The charter has been challenged in court by the Englewood Public School district, which argues that the new school will impose too much of a financial burden on the district and will undermine its efforts to racially integrate. The suit, says district spokeswoman Caryn Furst, is “in a waiting pattern” until mid-July, the deadline for Shalom Academy to submit various documents to the state.

But the lawsuit threat is not the main source of the parents’ concern. Rather, it is the minimal communication they have received from Shalom’s lead founder Raphael Bachrach, who has refused all media requests and has reportedly been unresponsive to parents.

One mother, Merav Yankovich, responded to a Jewish Week query with an e-mail message saying she is “thrilled to have this opportunity to be part of the new charter school family” and that “the charter school have showed very professional and organized attitude with regards to the registration and answering parents questions.”

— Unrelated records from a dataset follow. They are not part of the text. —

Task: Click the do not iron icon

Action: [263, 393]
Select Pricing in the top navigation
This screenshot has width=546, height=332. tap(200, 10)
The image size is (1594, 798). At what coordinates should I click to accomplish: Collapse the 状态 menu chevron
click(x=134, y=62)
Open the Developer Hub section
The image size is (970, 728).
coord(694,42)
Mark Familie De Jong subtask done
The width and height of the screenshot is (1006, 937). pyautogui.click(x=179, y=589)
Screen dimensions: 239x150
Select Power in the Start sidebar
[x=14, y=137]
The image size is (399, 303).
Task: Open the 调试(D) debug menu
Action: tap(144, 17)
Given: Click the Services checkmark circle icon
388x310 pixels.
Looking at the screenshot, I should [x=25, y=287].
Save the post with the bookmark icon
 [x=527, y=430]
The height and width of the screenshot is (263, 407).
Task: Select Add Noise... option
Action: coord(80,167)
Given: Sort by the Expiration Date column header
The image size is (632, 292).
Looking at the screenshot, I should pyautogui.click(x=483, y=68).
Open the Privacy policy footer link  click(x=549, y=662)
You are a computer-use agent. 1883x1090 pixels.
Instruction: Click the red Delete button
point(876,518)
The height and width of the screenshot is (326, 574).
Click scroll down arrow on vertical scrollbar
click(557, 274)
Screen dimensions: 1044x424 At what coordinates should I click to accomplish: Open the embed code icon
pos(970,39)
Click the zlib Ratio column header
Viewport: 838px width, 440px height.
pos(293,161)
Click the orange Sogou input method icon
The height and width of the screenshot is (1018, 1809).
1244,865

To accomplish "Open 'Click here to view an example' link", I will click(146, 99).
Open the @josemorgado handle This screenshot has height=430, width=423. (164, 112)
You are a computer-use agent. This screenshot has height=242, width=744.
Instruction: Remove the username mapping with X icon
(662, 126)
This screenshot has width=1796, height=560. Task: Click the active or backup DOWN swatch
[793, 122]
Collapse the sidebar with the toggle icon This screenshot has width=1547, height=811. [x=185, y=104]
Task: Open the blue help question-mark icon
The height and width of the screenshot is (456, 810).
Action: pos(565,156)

However, she did not respond to follow-up questions from The Jewish Week, and she was the only parent to share such sentiments.

In contrast, many parents complained that their calls and e-mails to lead founder Bachrach have gone unreturned, that the location for the school has yet to be announced and that they have received only minimal information about the staff hired so far.

“I wouldn’t send my dog to a kennel that I know this little about,” said one mother who has decided to pull her children from the charter school and instead enroll them in a Jewish day school.

Like most other parents interviewed, she asked not to be named, explaining that Bergen County’s Orthodox community is tight-knit and she is reluctant to get ensnared into a public conflict.

Several parents who are still hoping to send their children to the charter school said they are remaining anonymous so as to stay on Bachrach’s good side — and many are double-registered at Jewish schools, as a backup plan, and do not wish to make their situation known to the yeshiva.

By most accounts, Bachrach, a businessman, father of five and member of Congregation Shomrei Emunah, a Modern Orthodox congregation in Englewood, is making most decisions for the school on his own, without consulting any other lay leaders.

The school’s board of trustees has not yet been announced, and the only contact information listed on the school’s website is Bachrach’s phone number and a general e-mail box (info@shalomacademycharter.org).

According to one source, Bachrach has not even shared information with the six other founders listed on the charter application, saying he is reluctant to send e-mails for fear they could be subpoenaed in the EPSD’s lawsuit.

None of the founders agreed to speak for attribution, and most did not respond to the Jewish Week’s e-mails requesting an interview. Likewise, Bachrach did not respond to requests for an interview.

Asked about Shalom Academy’s prospects for opening, as well as other concerns raised about the school, Alan Guenther, director of the New Jersey Department of Education’s Public Information Office, sent an e-mail statement: “The school will be evaluated in July, and the Department will decline further comment until that evaluation is completed.”

While the founders may have been kept in the dark, they have been referenced in e-mails to parents.

For example, a May 13 e-mail announcing the hiring of Principal Harriet Eisenberg and signed simply “SACS” said, “Shalom Academy Charter School acting Head of School Elizabeth Willaum, Founders, Board of Trustees, and search team are pleased to announce our principal…”

Both Eisenberg and Willaum are former administrators with the Englewood Public School District; however, their names and biographies do not appear anywhere on the school website, nor have their biographies been shared with parents. In addition, it is unclear who constitutes the search team.

One father of children registered for Shalom Academy told The Jewish Week, “Charter schools are supposed to be more responsive, more transparent than public schools, but … Shalom Academy is actually operating with less transparency and responsiveness than public schools. They don’t seem to understand they are operating a public institution.

“People have put a lot of reliance on this,” the father added, “and they’re now getting concerned about whether it will happen and, if they do manage to pull it off, whether it will be complete chaos.”